**PROBLEM SET:**
(a) From the Shar Pei text, list everything that its definition of torture breeding says is accepted.
(b) Please carry on the Shar Pei text from where it stops.

**SUPPLIED TEXT:**
────────────────────────────────────────
The Shar Pei - We are torture breeders?!
In my article "The Shar Pei: Qualzucht?!" for the dog magazine WUFF (12/22) I explained why the Shar Pei is now a Qualzucht. I have described the 50 year path of the Shar Pei in our western world of modern pedigree dog breeding; from the agile, slim working dog from southern China to the molossoid couch potato on the sofas of the world. I also went into the catastrophic consequences that this had not only on the visible phenotype but above all on the invisible genotype of the breed.
The term torture breeding (Qualzucht) alone is unpleasant and I thought long and hard about changing it to "non-ethical breeding" for my articles on the subject. A dog owner who is confronted with the fact that his dog belongs to a Qualzucht certainly feels just as offended by the word as most breeders. We tend to react very emotionally to this important topic, although a rational, factual approach would be much more important.
On the other hand, the term "unethically bred breed" doesn't sound direct enough. Almost trivializing. That's why I use the very direct word Qualzucht, because I don't want to downplay anything. Although I can understand that individual owners and breeders of a Qualzucht can feel offended at first.
And why we like to feel attacked when we are confronted with the topic of torture breeding in relation to our own breed, the Shar Pei, is often due to a lack of understanding of what torture breeding actually means.
Torture breeding (Qualzucht) refers to breeding with animals that carry damage-causing hereditary factors that could result in the outbreak of a disease or damage. Damage to health, pain, deformities and suffering are therefore accepted.
A Qualzucht breed (tortured bred breed) is a breed in which phenotypic and genotypic traits are accepted despite health risks or where the breed standard is designed for visible Qualzucht traits. A single animal is a Qualzucht if it exhibits phenotypic Qualzucht traits or carries genotypic defective genes and could pass them on to later generations.
Thus, a single phenotypically unobtrusive dog that carries defected genes that could cause distress is a dog with Qualzucht traits.
With all the almost identical definitions in different countries, the use of the subjunctive is important. It's not just about breeding dogs that will definitely become ill and suffer, it's also about dogs that are deliberately bred with genetic trait carriers and whose offspring could therefore become ill.
────────────────────────────────────────
**DATASET RECORDS:**
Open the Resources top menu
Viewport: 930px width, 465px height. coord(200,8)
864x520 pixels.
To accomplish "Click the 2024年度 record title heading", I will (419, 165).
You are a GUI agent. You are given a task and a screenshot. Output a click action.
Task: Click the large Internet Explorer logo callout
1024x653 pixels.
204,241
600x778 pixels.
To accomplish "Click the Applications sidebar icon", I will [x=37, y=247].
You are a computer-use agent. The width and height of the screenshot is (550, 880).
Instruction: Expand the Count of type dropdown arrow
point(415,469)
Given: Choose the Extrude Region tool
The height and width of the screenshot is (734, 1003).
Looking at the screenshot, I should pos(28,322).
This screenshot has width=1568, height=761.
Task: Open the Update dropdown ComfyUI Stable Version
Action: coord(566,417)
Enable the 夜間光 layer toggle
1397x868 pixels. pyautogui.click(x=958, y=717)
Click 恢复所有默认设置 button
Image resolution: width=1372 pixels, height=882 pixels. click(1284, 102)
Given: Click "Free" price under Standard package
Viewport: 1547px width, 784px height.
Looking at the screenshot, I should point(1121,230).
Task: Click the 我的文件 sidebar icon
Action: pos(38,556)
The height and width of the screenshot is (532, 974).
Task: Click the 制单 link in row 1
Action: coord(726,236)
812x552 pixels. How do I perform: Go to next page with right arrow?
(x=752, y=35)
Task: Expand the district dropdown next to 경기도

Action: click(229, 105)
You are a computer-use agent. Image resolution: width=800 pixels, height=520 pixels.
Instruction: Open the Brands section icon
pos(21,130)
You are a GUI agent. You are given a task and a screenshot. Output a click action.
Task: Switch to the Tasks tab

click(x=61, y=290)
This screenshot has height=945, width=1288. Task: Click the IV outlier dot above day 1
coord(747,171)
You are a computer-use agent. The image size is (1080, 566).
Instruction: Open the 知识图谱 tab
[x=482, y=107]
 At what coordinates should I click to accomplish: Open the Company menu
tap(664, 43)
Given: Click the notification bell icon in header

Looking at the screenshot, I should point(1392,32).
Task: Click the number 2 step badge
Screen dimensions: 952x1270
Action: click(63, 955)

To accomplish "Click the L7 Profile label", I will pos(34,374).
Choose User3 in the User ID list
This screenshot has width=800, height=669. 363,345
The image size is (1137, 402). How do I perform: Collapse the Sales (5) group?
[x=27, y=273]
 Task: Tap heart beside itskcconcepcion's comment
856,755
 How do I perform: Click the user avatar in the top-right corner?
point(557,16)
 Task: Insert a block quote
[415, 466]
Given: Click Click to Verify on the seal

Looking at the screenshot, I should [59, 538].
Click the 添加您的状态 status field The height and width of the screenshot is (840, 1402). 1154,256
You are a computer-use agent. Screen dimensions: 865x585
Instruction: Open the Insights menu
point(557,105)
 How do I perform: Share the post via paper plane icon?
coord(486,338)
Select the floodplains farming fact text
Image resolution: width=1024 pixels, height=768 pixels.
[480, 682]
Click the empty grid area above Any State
────────────────────────────────────────
**ACTIVITY ANSWERS:**
(a) Damage to health, pain, deformities and suffering.

(b)
The diverse hereditary genetic diseases are one of the biggest problems in modern pedigree dog breeding. SPAID (Shar Pei Autoinflammatory Disease) and its various tragic symptoms, including secondary diseases, which often lead to the early death of dogs due to kidney failure, is not a monogenic genetic defect, like primary open-angle glaucoma (POAG), which is also known in Shar Pei. So far we know of two genetic defects related to SPAID, more are suspected. For several years we have been able to have our dogs genetically tested for both defects.
Even if the results of these tests are often trivialized in the Qualzucht discussion, they are currently our only scientific tool with which we could select the non carrier dogs for breeding programs. Because single and double carriers can both become ill, albeit with different degrees of probability.
And it is precisely this probability that the Qualzucht discussion is about. The likelihood that a puppy I bred will be a single or double carrier and the likelihood that a puppy I bred or its offspring could suffer as a result. Through conscious breeding with carriers, I simply tolerate this probability.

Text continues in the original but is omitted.